→ EXERCISE
With the pictures left out, print exactly the lines below that run from the one containing "站内搜索 (103, 28)" through the one containing "Allgemeine Geschäftsbedingungen".

→ RECORDS FOR THIS EXERCISE
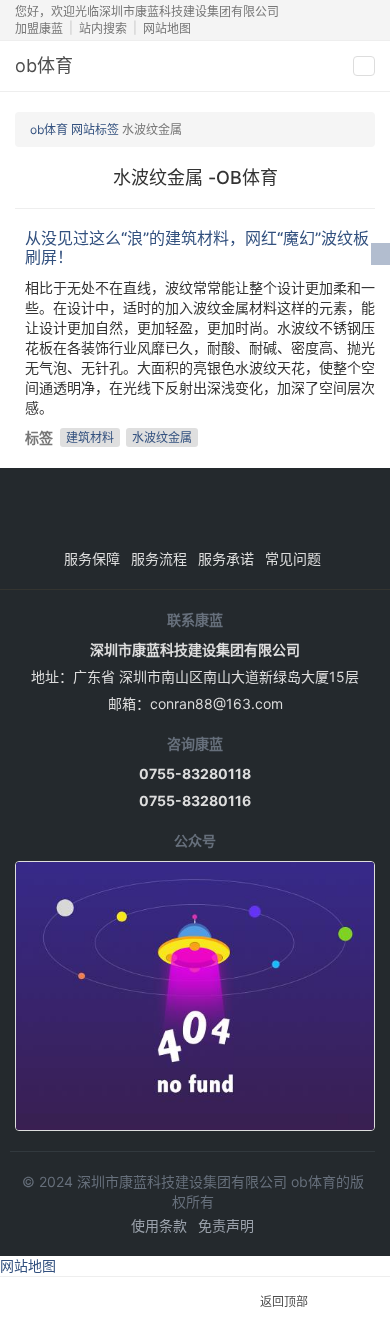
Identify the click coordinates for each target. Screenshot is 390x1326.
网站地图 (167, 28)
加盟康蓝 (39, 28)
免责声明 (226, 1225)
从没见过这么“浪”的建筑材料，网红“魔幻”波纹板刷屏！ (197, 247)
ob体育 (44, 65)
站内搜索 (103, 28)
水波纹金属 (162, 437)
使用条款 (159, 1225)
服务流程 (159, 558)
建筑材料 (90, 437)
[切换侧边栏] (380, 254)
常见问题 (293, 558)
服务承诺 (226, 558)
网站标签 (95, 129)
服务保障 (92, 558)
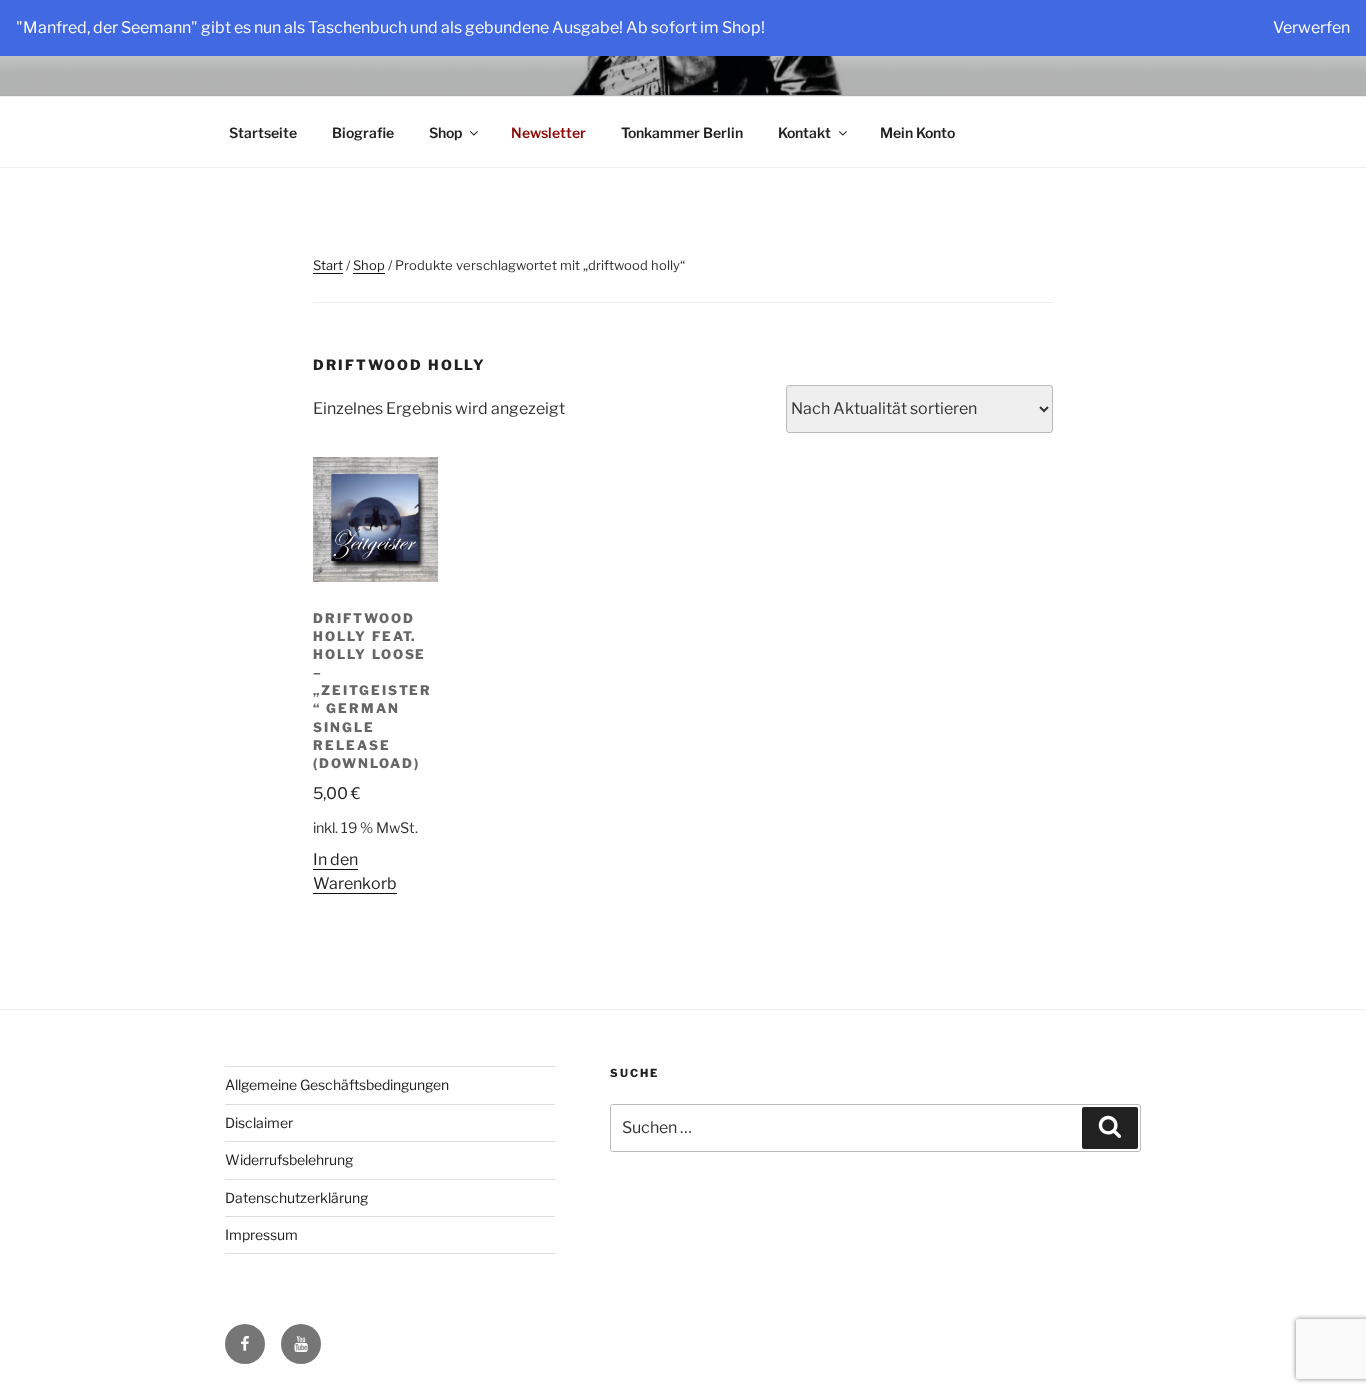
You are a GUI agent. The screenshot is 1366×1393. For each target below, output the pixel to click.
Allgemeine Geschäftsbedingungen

...

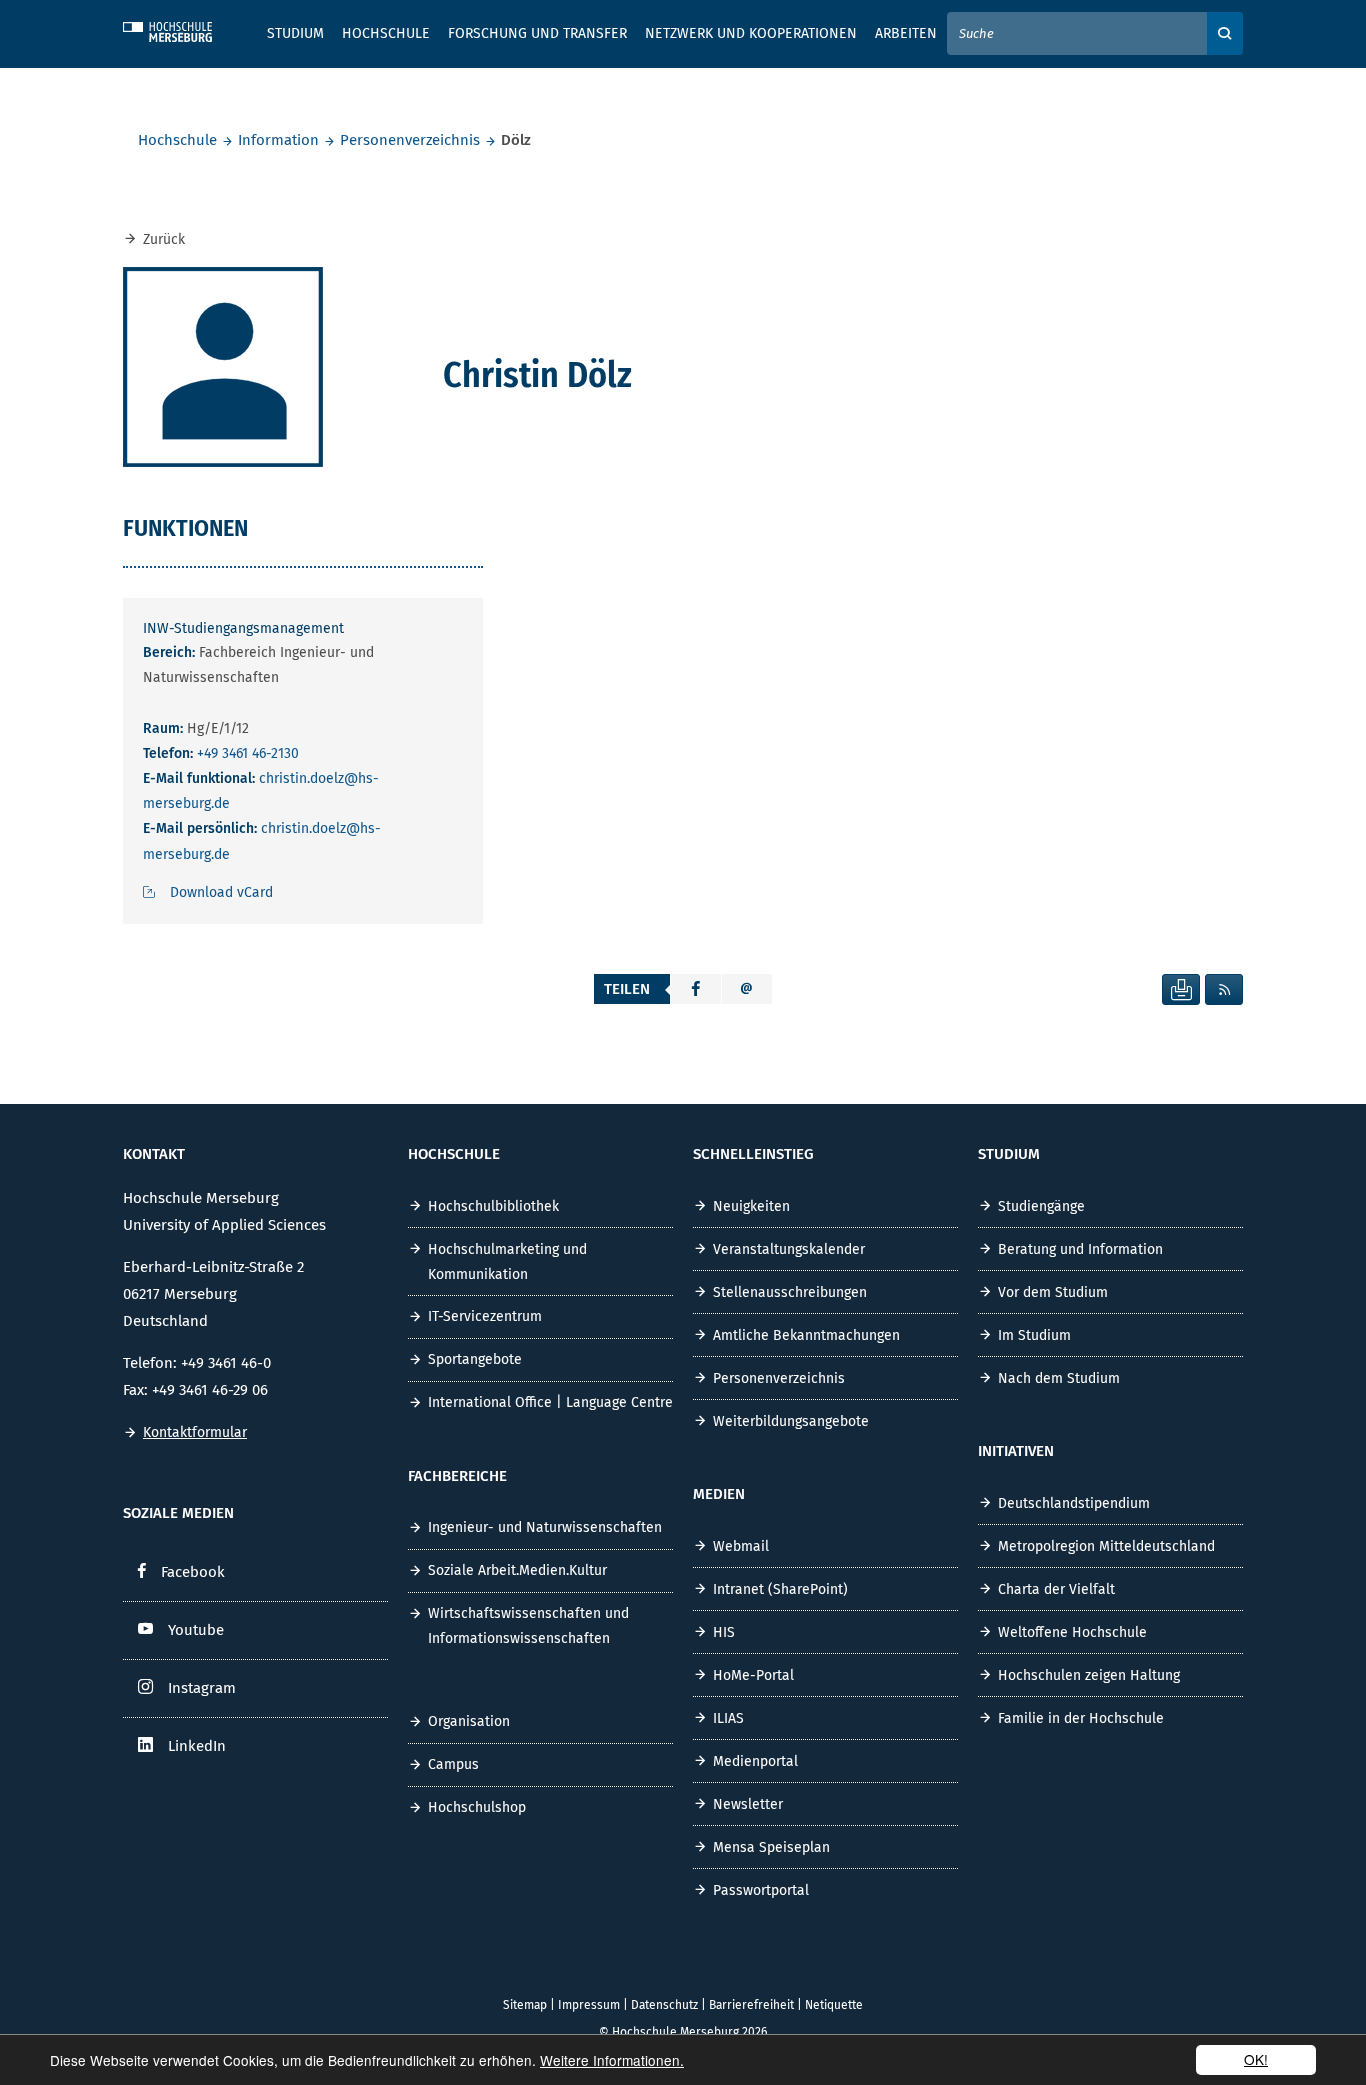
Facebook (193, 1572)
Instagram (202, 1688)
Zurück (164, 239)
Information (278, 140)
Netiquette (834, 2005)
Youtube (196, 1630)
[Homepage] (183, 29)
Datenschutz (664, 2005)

→ ANSWER SPACE
站内搜索 (103, 28)
水波纹金属 (162, 437)
使用条款 (159, 1225)
服务流程 (159, 558)
建筑材料 (90, 437)
[切换侧边栏] (380, 254)
常见问题 (293, 558)
服务承诺 (226, 558)
网站标签 (95, 129)
服务保障 (92, 558)
You are a GUI agent. The screenshot is 1366×1393. For each target below, output the pixel to click.
Allgemeine Geschäftsbedingungen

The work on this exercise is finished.